Task: Your task is to repeat exactly the lines from the one with "This screenshot has height=819, width=1456." through the end of the records, both included; please leave the pictures out.

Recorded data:
*** Begin section ***

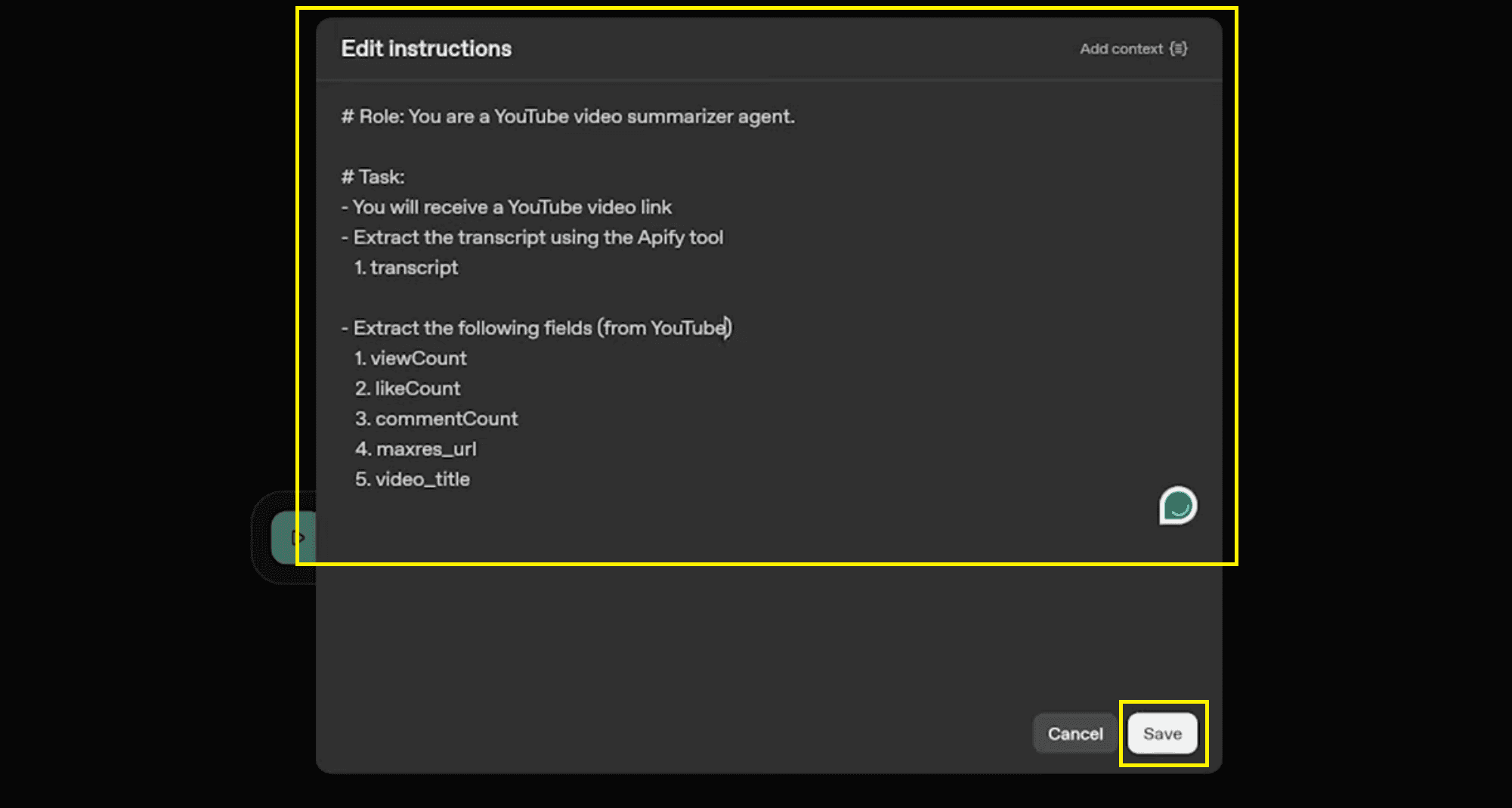Click the viewCount field entry
This screenshot has width=1512, height=808.
point(411,358)
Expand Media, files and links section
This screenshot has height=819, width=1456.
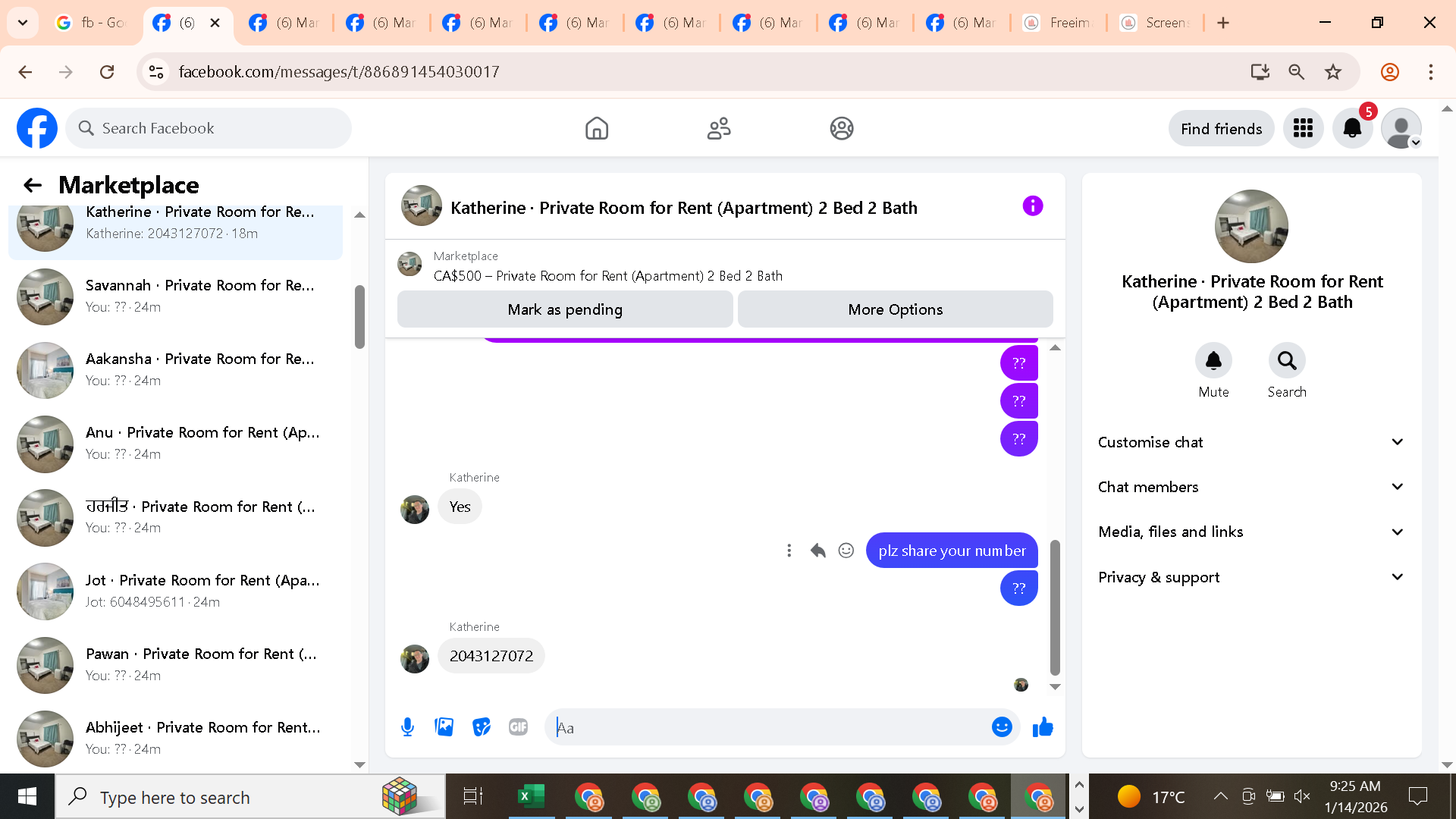click(x=1250, y=532)
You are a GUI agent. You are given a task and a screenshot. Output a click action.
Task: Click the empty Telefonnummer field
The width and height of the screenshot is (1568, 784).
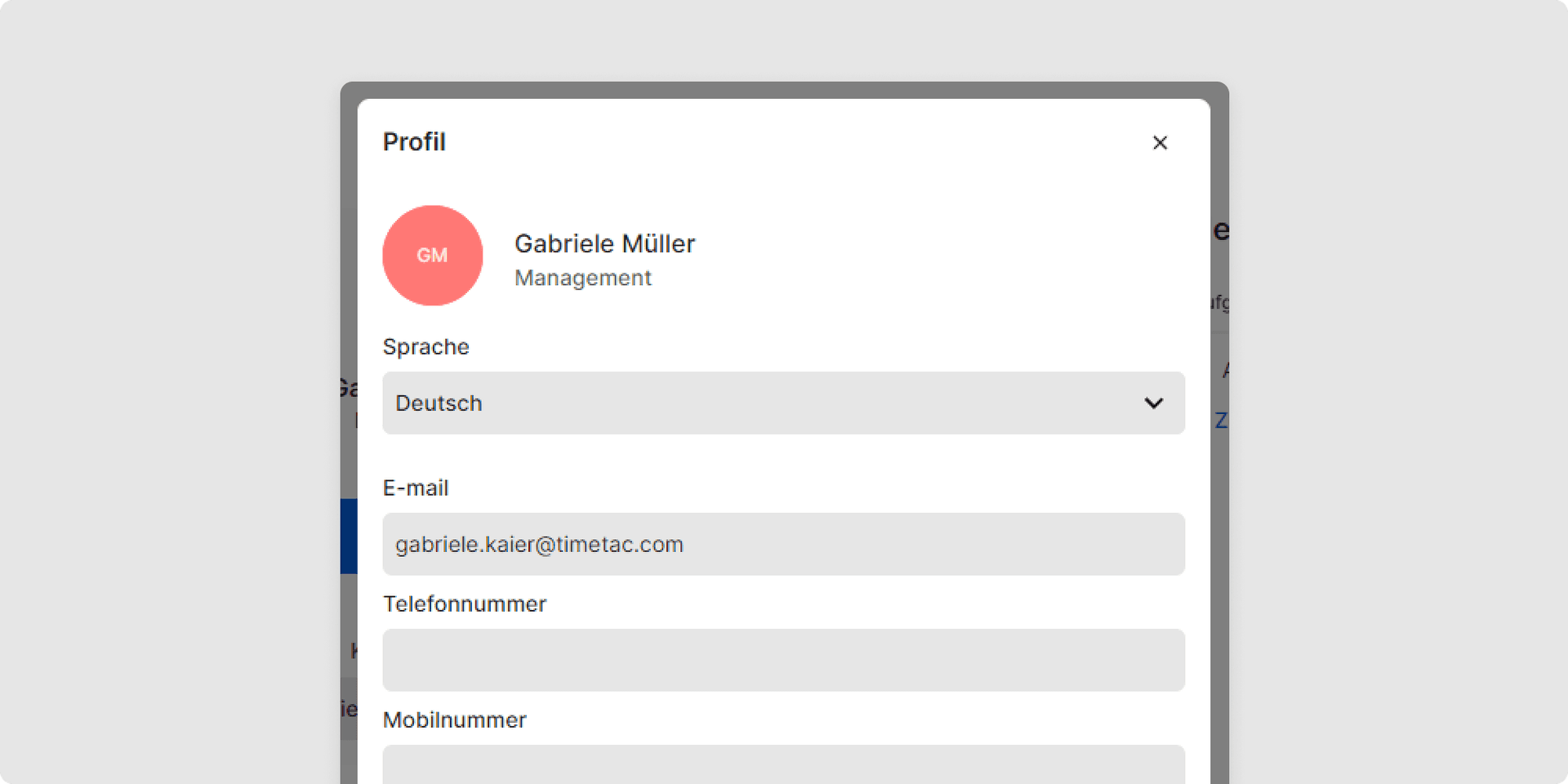point(783,660)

*** End section ***

Reply to the task:
This screenshot has height=819, width=1456.
click(x=1250, y=532)
You are a GUI agent. You are given a task and a screenshot. Output a click action.
Task: Click the empty Telefonnummer field
The width and height of the screenshot is (1568, 784).
point(783,660)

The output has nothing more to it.